Former Massachusetts governor Mitt Romney marched ahead with a commanding lead in the US Republican race for the White House after trouncing his main rival, Newt Gingrich, in a bitterly fought Florida primary on Tuesday.
The margin of victory — 46 percent to 32 percent — dealt a bitter blow to former US House speaker Gingrich, who faces a Herculean task to try to catch up with Romney, a multimillionaire businessman.
Gingrich, 68, shocked the party establishment when he thumped Romney, 64, in South Carolina earlier this month, but his support sank fast in the larger and more diverse state of Florida and Romney now has all the momentum.
Romney’s double-digit win in the Sunshine State demonstrated his strength in a key general election battleground, and he used his victory speech to urge Americans to evict US President Barack Obama from the White House in November.
“Mr President, you were elected to lead. You chose to follow, and now it’s time for you to get out of the way,” he said, to chants of “Mitt! Mitt! Mitt!” from hundreds of supporters in a packed Tampa ballroom.
“President Obama wants to fundamentally transform America and make it something perhaps we wouldn’t recognize.
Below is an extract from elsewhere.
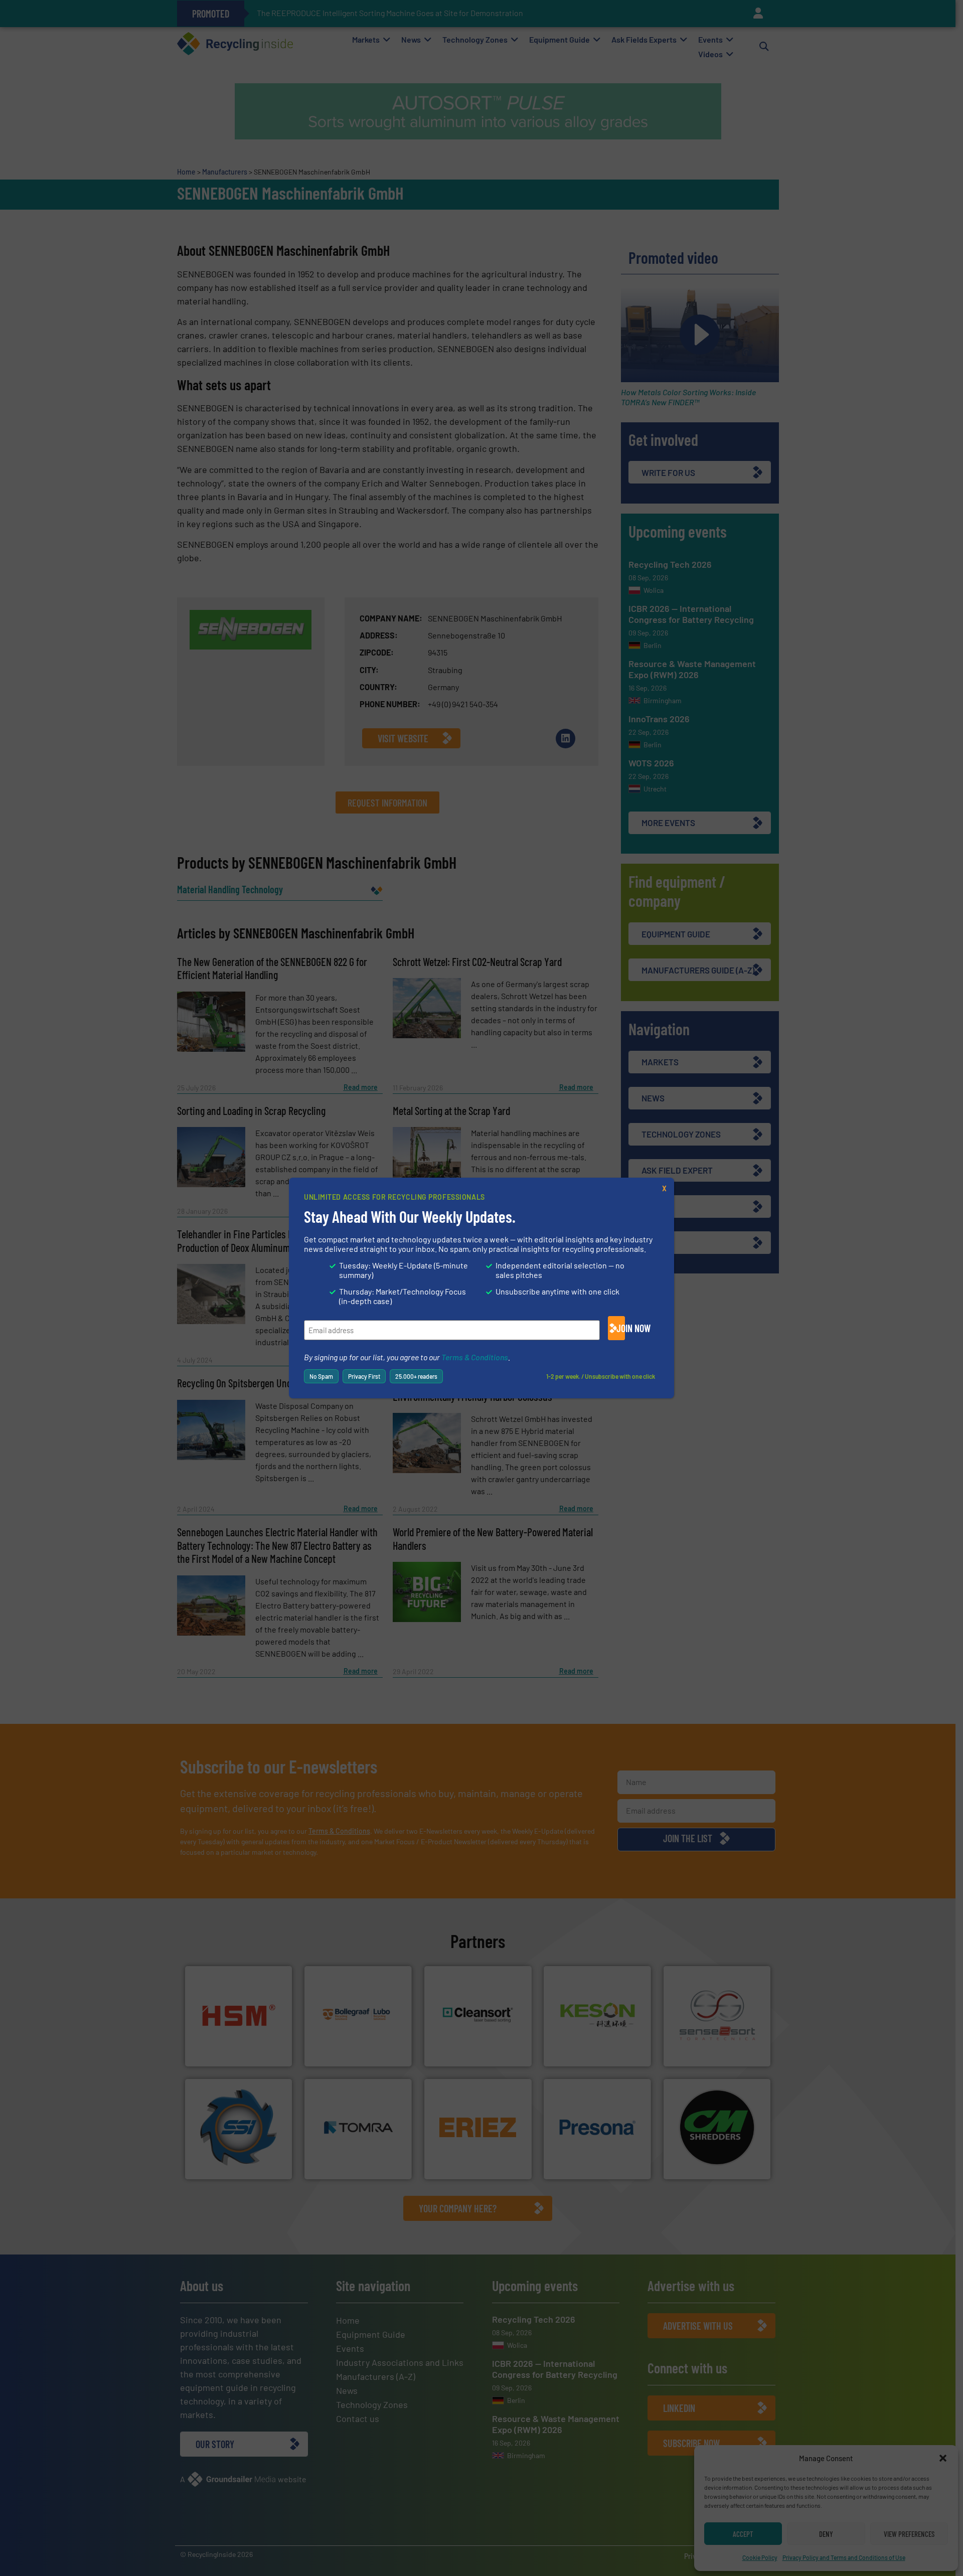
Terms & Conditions (474, 1357)
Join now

I want to restore to America the values and principles that made us the hope of the Earth,” Romney said.
It was a warning shot at Democrats who have been salivating over the increasingly caustic tone of the Republican campaign — marked in Florida by a heavy exchange of increasingly personal attacks between Romney and Gingrich.
“A competitive primary does not divide us, it prepares us and we will win,” Romney said. “When we gather back here in Tampa seven months from now for our convention, ours will be a united party with a winning ticket for America.”
However, in a sign of how bitter the campaign has become, Gingrich broke with tradition by neither congratulating Romney nor calling him after the vote.
The economy seemed to be on the minds of many voters in Florida, including businessman Paul Jackson, who said he voted for Romney because “he has the best chance of beating the president — the current president.”
“I don’t agree with everything that he stands for, but I need to see a change that satisfies my selfish needs as a small-business owner,” he said.
Florida has been badly hit by the “Great Recession” wrought by the 2008 financial crisis — unemployment is close to 10 percent and the state was at the epicenter of the housing collapse.
Many residents have seen their homes repossessed or have mortgages now worth more than the value of their homes.
Despite the stinging defeat, Gingrich promised to wage a long-haul battle all the way to the Aug. 27 to Aug. 30 convention, which will formally crown a nominee to run for the presidential race on Nov. 6.
“This will be a two-person race between the conservative leader, Newt Gingrich, and the Massachusetts moderate,” he told supporters in Orlando, Florida, referring to Romney.
Gingrich is desperate for Rick Santorum, who came in third on Tuesday with 13 percent, to quit, as he believes the former Pennsylvania senator’s conservative support would swing behind him and allow him to usurp Romney.
However, Santorum — already in Nevada after giving up on Florida to focus his meager resources elsewhere — rounded on Gingrich and vowed to fight on.
“We need someone who can be a conservative nominee,” he said in Las Vegas.
“In Florida, Newt Gingrich had his opportunity. He came out of the state of South Carolina, he came out with a big win and a lot of money,” Santorum said.
“It didn’t work. He became the issue. We can’t allow our nominee to be the issue in the campaign,” he said.